If you're going to apply to the FBI for a job, you don't want to have any skeletons in your closet.
Or child pornography on your computer.
A 34-year-old DeKalb man will have nearly seven years to think about his mistake.
U.S. District Judge Frederick Kapala recently sentenced Dominick Pelletier to 80 months in prison without parole after he pleaded guilty to possession of child pornography that had crossed state lines.
Authorities said Pelletier applied for a job with the FBI as an intelligence analyst. He took a polygraph test in August 2008 as part of the application process.

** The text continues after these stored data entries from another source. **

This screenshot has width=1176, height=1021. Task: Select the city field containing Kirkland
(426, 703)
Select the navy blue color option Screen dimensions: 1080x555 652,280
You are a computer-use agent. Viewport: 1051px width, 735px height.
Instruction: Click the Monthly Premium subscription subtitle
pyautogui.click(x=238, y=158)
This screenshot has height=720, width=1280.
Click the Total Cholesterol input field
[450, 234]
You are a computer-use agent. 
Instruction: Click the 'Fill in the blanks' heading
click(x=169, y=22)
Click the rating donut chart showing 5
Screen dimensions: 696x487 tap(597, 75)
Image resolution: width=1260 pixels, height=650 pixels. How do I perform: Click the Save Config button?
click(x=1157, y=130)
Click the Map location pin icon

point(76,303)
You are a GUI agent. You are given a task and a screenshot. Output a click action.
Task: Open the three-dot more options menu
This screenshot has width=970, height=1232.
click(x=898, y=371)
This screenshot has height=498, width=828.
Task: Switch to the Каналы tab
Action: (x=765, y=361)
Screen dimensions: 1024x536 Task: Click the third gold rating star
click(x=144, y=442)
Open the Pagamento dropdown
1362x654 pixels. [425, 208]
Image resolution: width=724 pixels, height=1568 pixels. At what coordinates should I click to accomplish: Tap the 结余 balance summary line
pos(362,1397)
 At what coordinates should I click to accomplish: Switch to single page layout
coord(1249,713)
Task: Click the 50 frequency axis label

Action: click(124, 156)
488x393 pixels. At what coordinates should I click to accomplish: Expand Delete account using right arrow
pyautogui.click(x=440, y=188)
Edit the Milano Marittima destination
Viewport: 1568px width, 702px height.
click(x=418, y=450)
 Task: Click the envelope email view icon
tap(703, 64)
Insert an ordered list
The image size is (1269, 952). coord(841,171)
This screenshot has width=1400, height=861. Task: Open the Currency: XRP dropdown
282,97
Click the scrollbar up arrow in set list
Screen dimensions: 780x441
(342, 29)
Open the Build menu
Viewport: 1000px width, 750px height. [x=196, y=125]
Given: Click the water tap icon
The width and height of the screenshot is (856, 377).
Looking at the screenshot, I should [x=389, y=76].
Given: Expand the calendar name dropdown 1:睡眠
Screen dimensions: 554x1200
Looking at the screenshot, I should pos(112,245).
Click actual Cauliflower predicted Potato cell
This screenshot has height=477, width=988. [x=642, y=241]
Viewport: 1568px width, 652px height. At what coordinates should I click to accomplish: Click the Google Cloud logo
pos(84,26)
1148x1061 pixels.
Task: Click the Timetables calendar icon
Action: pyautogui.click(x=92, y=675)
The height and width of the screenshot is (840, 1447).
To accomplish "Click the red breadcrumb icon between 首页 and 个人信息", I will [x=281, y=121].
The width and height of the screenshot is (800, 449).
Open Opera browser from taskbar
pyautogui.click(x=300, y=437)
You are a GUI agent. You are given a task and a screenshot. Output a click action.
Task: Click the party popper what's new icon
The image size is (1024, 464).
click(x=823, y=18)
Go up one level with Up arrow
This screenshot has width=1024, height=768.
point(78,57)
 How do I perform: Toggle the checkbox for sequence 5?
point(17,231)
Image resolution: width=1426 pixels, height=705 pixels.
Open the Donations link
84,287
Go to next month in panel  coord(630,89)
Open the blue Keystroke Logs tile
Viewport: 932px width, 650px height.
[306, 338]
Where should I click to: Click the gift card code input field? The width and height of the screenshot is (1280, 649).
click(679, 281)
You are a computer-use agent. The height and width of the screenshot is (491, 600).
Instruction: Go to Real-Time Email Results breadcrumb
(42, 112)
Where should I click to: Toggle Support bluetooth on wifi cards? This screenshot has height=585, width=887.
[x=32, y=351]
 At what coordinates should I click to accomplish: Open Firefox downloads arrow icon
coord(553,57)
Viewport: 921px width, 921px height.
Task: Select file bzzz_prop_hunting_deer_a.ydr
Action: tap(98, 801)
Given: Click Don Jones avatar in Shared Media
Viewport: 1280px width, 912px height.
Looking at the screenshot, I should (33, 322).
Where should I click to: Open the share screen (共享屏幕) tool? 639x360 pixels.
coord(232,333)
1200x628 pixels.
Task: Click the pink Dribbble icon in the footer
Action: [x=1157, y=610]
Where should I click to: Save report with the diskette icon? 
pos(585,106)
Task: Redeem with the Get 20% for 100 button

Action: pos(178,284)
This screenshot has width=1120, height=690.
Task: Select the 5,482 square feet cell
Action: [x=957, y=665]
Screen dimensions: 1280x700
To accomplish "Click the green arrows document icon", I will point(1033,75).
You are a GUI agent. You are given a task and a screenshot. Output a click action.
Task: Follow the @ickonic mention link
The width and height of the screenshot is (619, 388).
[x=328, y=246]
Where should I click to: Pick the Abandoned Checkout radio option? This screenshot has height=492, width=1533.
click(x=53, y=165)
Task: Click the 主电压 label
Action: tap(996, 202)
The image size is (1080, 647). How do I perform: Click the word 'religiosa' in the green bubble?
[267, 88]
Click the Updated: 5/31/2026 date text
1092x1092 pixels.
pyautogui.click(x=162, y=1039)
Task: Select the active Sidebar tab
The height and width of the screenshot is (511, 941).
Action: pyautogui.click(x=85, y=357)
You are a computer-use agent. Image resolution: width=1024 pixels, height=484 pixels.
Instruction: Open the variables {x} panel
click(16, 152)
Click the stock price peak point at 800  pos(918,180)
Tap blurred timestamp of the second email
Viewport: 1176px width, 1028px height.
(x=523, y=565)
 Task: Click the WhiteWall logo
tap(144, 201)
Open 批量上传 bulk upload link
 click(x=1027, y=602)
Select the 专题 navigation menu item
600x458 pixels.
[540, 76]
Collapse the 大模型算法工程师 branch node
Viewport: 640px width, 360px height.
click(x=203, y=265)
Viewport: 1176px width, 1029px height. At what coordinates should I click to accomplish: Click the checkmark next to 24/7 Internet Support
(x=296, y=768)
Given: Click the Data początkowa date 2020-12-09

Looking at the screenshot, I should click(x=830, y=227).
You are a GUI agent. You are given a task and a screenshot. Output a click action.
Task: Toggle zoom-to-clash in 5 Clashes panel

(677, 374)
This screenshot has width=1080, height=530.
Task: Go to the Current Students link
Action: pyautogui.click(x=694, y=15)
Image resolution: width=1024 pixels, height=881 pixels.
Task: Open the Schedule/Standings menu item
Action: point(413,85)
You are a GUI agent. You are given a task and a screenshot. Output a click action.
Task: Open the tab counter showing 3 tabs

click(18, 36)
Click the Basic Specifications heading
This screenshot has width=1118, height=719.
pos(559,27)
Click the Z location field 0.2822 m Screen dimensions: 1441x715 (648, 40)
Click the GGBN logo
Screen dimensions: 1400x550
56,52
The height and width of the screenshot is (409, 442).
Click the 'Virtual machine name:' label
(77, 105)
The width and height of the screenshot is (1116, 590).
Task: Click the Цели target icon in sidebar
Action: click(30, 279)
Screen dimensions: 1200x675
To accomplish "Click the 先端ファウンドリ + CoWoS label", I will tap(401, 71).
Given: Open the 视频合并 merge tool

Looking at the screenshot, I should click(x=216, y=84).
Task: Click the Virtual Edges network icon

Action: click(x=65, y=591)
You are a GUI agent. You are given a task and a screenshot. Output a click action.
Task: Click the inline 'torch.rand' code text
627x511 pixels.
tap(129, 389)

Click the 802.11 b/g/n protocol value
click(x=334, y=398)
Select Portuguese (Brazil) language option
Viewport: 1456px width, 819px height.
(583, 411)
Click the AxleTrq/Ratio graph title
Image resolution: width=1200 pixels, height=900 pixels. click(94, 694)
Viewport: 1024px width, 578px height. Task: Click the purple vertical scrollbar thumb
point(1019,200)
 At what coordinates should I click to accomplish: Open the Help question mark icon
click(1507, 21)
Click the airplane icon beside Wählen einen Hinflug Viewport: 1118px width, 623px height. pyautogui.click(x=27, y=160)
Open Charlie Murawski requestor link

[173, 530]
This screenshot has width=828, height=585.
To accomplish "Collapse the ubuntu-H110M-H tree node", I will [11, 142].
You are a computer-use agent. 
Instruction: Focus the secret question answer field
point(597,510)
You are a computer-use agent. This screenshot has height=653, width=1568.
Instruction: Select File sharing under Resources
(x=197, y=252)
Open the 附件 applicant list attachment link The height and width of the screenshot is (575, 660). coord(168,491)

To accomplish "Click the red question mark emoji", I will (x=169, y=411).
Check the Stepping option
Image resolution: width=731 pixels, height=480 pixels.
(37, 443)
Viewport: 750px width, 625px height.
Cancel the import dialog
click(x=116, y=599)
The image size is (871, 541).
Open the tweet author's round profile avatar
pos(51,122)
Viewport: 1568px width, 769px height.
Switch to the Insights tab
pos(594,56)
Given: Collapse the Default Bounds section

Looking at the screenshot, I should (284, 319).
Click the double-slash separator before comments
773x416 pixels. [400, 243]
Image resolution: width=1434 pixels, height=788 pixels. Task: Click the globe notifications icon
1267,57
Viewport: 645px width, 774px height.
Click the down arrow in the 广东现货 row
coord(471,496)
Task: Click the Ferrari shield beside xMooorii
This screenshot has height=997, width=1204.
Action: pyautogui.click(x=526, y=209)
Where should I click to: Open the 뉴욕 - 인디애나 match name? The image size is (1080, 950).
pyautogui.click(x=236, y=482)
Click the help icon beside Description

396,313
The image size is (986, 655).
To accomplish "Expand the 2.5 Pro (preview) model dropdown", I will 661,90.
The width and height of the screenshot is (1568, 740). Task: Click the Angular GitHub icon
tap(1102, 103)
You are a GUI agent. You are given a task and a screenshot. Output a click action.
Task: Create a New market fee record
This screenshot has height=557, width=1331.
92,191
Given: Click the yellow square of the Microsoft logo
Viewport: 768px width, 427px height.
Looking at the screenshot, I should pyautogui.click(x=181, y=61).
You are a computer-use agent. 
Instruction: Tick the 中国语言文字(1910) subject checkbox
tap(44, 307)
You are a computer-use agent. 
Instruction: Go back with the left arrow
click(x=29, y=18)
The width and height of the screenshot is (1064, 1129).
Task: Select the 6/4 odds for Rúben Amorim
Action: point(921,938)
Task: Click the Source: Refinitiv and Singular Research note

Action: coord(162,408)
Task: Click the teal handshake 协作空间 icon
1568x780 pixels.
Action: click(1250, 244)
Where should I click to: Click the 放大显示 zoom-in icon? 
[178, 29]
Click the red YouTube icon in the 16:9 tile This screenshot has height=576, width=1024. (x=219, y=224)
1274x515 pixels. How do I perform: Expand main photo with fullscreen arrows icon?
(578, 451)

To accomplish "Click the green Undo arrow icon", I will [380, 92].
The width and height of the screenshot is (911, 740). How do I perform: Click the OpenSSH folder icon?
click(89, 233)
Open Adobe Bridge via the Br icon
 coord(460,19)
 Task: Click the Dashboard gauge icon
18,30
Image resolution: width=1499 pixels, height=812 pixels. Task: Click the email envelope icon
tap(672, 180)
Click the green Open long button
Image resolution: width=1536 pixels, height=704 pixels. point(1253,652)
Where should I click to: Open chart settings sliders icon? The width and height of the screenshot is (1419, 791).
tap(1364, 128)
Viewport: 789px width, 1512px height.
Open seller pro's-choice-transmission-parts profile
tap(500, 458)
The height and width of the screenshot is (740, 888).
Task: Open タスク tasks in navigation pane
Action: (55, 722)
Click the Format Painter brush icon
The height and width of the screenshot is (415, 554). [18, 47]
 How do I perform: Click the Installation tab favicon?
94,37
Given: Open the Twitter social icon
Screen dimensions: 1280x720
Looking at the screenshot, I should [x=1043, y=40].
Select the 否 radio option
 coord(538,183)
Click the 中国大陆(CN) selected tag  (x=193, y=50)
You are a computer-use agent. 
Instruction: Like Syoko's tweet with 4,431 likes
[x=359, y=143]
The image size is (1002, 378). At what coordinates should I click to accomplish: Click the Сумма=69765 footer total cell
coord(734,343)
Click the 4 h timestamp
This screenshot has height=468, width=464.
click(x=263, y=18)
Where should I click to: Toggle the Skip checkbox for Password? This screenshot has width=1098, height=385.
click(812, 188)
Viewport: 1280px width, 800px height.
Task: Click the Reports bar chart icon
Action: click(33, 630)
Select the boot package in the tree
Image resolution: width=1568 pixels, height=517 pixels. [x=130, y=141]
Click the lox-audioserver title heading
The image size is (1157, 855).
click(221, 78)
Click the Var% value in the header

Afterward, in a routine post-test interview, Pelletier told agents he thought he had problems on the test regarding questions about child pornography.
Authorities said Pelletier later admitted he had child porn on his computer and consented to a search of it. He pleaded guilty to the charges in August 2011.
Lawsuit, redux: It's back to the drawing board for Timothy Cahill, the man suing an Elgin funeral home and East Dundee crematorium claiming his wife was wrongly cremated.
Kane County Judge Judith Brawka had some words for Scott Larson, the attorney representing Cahill, in the lawsuit against Laird Funeral Home and the Twins Pine Crematory.
Cahill seeks more than $50,000 for intentional infliction of emotional distress after his wife, Helen, 64, was cremated in early December 2010.
She was struck and killed by a car in Elgin Nov. 22, 2010, but Cahill, an over-the-road trucker, was staying with his mother in Iowa and didn't know she had died. Helen Cahill's son requested and was granted her cremation.
Brawka told Larson that his lawsuit was insufficient, and if he was going to sue for intentional infliction if emotional distress, he needed to state that the funeral home knew that Timothy Cahill existed and that his wishes superseded those of Helen's son.
"Just because you say it is doesn't make it so," Brawka told Larson last week.
Both Laird and Twin Pines have denied any wrongdoing in the matter.
All parties are due in court again March 28.
"The plaintiff's complaint is wholly devoid of any well pleaded facts to show that Laird maliciously, out of ill will, or out of spite facilitated the cremation of (Helen Cahill's) body," wrote defense attorney Jeffrey Harger in an effort to dismiss the lawsuit.
Twin Pines attorney Dmitry Polyakov argued that Helen Cahill's son, Daniel Travis, should be liable for any damages because he applied for the cremation permit and signed a form saying he was unaware of any next of kin that objected to the cremation.
The suit states that Helen Cahill wanted to be buried in Tennessee. Her mother is buried in Nashville.